The claim was impossibility with the sensor suite. It may well be impractical. In the long run, there's no better way to be wrong than claiming impossibility.
Teslas don’t have LiDAR, which is used in all the best self driving systems.
He was talking about humans.
In which case he’s even more wrong. Humans use a whole mess of different senses while driving, including hearing, the inertial sensitivity in the inner ear, touch to feel vibrations and from the car and the wheels on the road. Plus we have a huge amount of contextual information about the meaning of what we are seeing from life experience outside driving, which no Tesla that currently exists can ever have.

It’s a clever bit of snark, but absurdly wide of the mark. If that’s actuary what the Tesla engineers think, no wonder they’re failing by their own criteria so completely.

Humans don't have lidar either.
I hope not because it makes them even more wrong. Humans have a number of different sensors we use while driving.
Humans have stereoscopic vision

Edit: I'd love to know why I'm being downvoted. Tesla cars guess depth with a neural net. Humans have the hardware for getting this data directly. Unless you either have lidar, radar, or dedicated stereoscopic cameras, you don't have real/accurate depth data. And depth data like that stops your car from plowing into white trucks.
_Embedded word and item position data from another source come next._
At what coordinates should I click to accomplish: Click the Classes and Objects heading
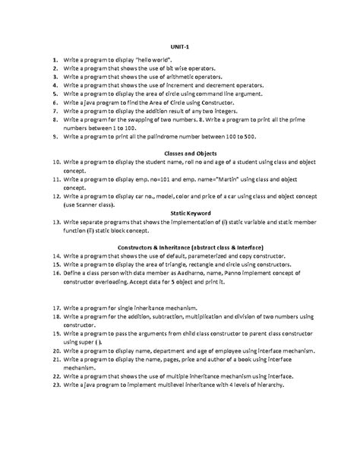point(180,152)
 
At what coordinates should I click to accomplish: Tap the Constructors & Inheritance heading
point(180,247)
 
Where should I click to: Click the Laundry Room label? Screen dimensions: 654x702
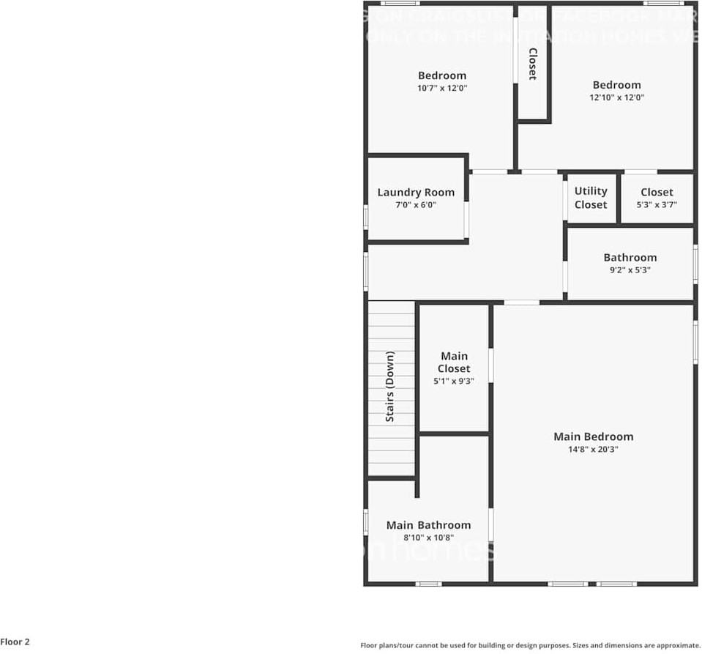(x=416, y=193)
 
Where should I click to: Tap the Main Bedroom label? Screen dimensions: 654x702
(x=593, y=436)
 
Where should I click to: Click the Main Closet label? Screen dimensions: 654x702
(x=454, y=363)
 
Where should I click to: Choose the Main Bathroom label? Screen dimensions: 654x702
(x=428, y=525)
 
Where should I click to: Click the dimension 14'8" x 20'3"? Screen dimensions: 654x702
(x=593, y=450)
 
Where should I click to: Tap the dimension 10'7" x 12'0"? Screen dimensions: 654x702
(x=442, y=88)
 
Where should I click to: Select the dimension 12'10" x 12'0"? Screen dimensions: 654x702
(x=616, y=97)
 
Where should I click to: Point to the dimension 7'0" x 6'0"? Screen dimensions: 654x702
(x=416, y=205)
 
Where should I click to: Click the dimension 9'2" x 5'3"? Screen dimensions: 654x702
(x=630, y=270)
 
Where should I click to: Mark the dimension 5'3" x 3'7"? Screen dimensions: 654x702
(x=657, y=205)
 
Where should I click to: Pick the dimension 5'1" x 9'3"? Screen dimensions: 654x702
(x=454, y=381)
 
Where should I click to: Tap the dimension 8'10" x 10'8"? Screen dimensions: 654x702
(x=428, y=538)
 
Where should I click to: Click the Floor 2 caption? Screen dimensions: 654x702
(x=15, y=642)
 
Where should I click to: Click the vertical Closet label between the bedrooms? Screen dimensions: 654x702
(x=532, y=64)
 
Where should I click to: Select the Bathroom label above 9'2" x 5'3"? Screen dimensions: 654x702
(x=630, y=257)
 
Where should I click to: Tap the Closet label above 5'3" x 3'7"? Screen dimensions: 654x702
(x=657, y=193)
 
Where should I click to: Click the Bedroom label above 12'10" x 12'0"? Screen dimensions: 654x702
(x=616, y=85)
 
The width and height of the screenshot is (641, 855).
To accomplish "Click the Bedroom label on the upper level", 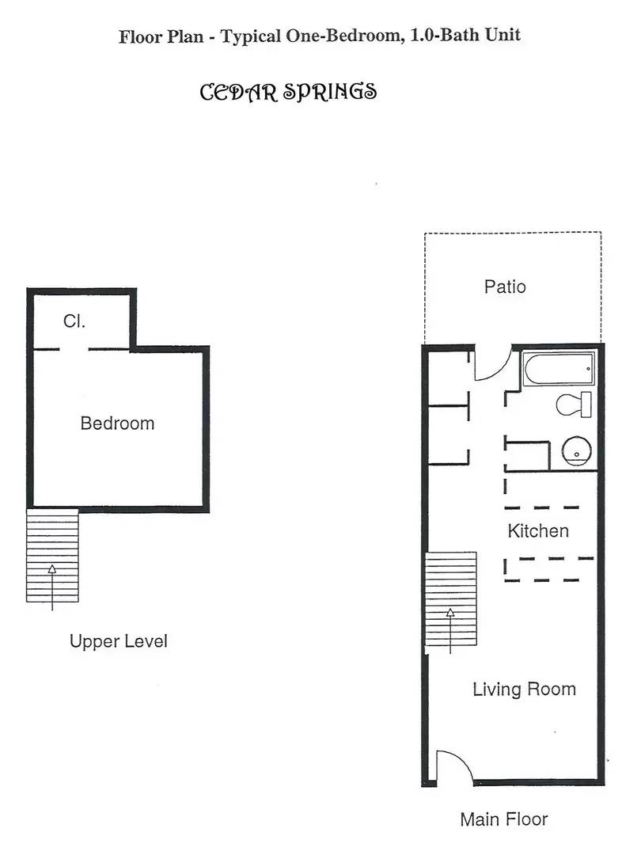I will [117, 424].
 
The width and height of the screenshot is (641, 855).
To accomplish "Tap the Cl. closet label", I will [74, 321].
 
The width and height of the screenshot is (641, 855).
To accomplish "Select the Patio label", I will [504, 287].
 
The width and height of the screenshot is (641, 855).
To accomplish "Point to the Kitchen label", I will [538, 531].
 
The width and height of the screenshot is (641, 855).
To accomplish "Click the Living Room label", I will [524, 689].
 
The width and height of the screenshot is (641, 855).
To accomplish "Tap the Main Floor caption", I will [503, 819].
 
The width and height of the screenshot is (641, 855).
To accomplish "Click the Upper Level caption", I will [118, 641].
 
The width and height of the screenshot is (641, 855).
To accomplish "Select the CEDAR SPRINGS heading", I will [288, 92].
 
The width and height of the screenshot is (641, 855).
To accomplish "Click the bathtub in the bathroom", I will [557, 369].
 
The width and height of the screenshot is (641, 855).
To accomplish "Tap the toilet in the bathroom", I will [574, 405].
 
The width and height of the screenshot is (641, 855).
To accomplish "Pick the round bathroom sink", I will [576, 451].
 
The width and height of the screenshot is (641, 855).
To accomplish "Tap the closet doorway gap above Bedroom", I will [74, 349].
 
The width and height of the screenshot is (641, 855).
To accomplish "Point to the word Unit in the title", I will [503, 36].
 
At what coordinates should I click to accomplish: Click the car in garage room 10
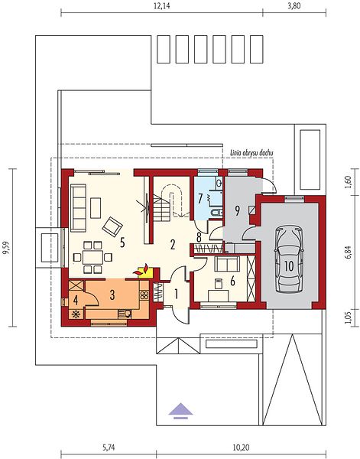click(288, 259)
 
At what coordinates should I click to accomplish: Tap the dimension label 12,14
click(162, 6)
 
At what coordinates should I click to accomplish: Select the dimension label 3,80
click(294, 6)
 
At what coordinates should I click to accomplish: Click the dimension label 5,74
click(109, 448)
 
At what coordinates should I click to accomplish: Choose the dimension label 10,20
click(242, 448)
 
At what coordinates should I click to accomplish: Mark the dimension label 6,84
click(349, 252)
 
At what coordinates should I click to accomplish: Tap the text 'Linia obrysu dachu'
click(251, 153)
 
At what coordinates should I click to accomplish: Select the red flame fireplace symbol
click(141, 270)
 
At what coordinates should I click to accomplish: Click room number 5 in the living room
click(122, 243)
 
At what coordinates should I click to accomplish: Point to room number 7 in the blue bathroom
click(200, 199)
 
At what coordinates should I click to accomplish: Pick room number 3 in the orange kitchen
click(112, 295)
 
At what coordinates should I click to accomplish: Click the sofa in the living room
click(78, 208)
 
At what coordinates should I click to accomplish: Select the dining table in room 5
click(92, 257)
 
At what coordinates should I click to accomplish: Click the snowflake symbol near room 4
click(76, 314)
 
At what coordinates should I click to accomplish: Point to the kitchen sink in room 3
click(125, 314)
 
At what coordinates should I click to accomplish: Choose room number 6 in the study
click(232, 281)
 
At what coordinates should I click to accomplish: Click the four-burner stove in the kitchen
click(144, 295)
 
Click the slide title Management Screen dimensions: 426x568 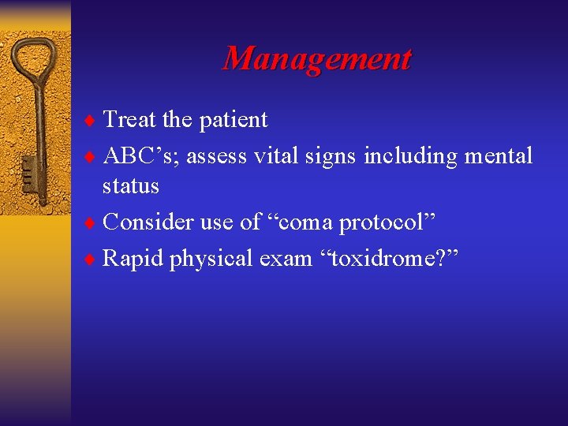point(316,59)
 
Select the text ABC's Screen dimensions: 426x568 point(133,155)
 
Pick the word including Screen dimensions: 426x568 point(409,157)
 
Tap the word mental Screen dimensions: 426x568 point(498,155)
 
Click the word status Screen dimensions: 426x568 point(131,187)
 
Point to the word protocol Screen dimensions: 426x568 point(387,223)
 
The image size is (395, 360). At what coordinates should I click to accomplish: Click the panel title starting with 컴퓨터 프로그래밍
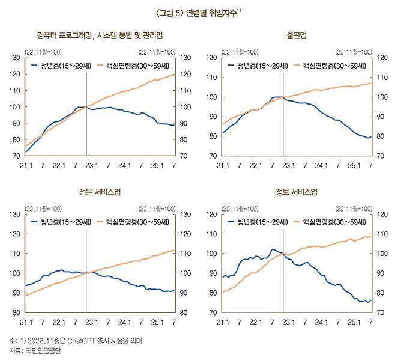click(100, 36)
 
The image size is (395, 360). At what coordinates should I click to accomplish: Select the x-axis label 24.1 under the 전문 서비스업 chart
click(124, 322)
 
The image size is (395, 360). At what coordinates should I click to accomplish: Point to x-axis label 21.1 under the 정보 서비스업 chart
click(223, 322)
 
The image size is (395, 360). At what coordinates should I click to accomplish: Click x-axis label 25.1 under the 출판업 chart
click(354, 165)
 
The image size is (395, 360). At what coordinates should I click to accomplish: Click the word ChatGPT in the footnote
click(80, 341)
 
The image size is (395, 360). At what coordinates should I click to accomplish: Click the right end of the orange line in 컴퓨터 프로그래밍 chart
click(175, 74)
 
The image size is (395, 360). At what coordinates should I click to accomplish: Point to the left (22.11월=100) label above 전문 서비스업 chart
click(43, 209)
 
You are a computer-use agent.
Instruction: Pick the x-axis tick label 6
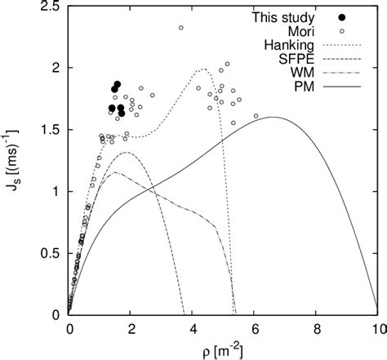click(x=254, y=328)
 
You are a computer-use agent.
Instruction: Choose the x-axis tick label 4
click(x=192, y=328)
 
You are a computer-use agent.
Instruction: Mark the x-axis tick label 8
click(x=315, y=328)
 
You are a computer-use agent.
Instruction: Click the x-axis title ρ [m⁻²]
click(x=222, y=349)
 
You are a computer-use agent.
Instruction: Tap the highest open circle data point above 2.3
click(x=180, y=28)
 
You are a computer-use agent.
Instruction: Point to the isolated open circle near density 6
click(x=256, y=116)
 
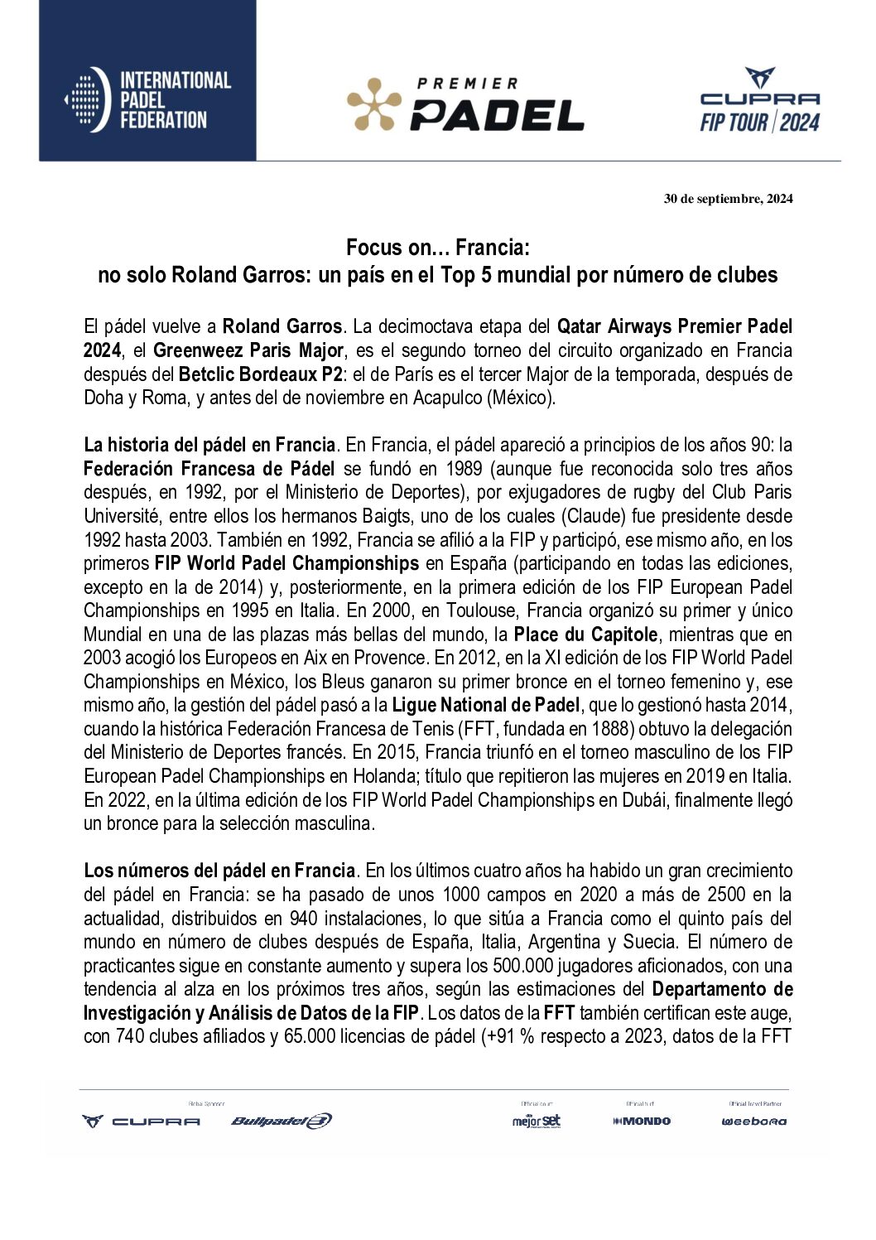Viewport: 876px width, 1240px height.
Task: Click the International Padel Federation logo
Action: coord(148,100)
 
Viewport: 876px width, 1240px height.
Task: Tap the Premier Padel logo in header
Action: coord(465,105)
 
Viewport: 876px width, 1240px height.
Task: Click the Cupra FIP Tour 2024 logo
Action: coord(759,101)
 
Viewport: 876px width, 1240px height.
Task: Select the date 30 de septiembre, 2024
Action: coord(728,199)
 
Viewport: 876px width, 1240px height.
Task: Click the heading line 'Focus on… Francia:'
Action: coord(437,248)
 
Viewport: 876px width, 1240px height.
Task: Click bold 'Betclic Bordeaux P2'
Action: coord(261,374)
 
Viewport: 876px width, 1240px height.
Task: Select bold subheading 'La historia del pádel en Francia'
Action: coord(209,446)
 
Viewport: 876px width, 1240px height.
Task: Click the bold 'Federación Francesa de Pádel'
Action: coord(209,469)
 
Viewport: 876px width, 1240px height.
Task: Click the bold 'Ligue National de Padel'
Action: coord(486,706)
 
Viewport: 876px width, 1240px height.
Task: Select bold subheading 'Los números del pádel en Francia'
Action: coord(219,871)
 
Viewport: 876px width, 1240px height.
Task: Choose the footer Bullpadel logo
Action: coord(282,1121)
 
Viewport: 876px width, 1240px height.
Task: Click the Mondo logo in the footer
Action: coord(642,1121)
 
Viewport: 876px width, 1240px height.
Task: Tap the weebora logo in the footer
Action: coord(753,1122)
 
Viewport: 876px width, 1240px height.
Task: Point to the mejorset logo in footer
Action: coord(536,1121)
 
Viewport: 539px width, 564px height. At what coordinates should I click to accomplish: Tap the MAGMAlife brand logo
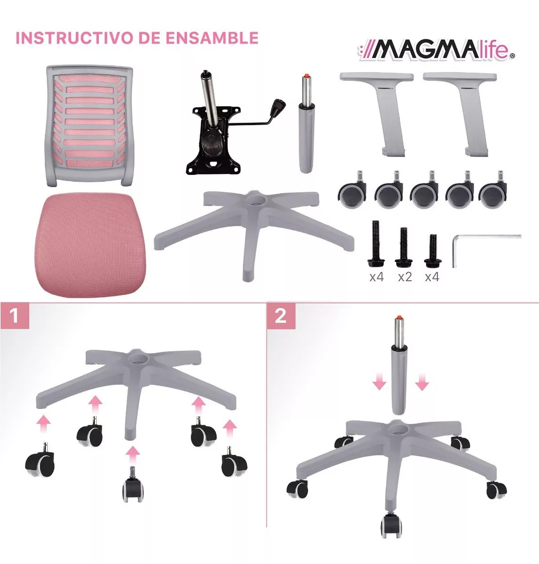436,52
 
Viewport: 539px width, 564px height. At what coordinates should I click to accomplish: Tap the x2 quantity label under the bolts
405,277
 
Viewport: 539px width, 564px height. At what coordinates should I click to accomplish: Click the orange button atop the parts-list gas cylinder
306,76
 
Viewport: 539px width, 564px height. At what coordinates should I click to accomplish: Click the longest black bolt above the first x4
376,243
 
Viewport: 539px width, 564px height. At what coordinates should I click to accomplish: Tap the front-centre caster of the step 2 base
391,524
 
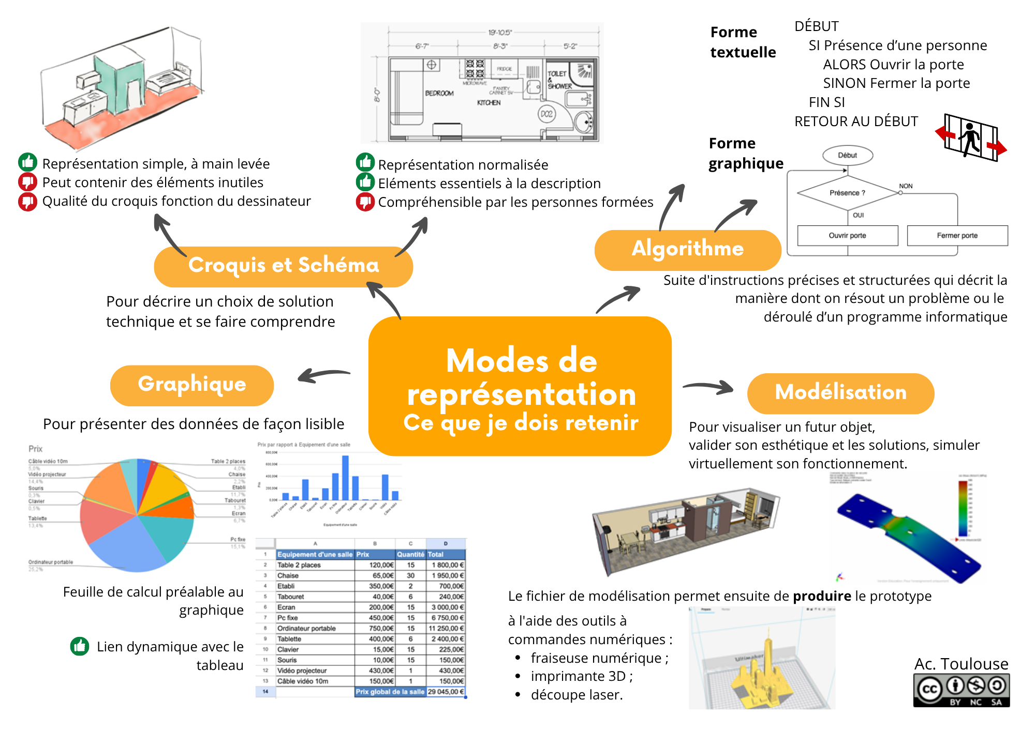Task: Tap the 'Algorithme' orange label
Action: click(687, 250)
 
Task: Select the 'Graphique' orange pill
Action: click(192, 385)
It also takes almost 2 decades to train them (individually), not likely sustainable for a car seller.
If you think humans are equivalent to cameras and artificial neural networks, you are severely wrong.
I think it’s substantially unlikely that all of the cars sold with FSD will be capable of using whatever Tesla settles on — between processing power and sensor differences in their lineup, feels like they’d have to hamstring the software a fair amount to make it work fleet wide. Maybe not?
The only FSD I know is the Frame Shift Drive, sometimes known as the Friendship Drive.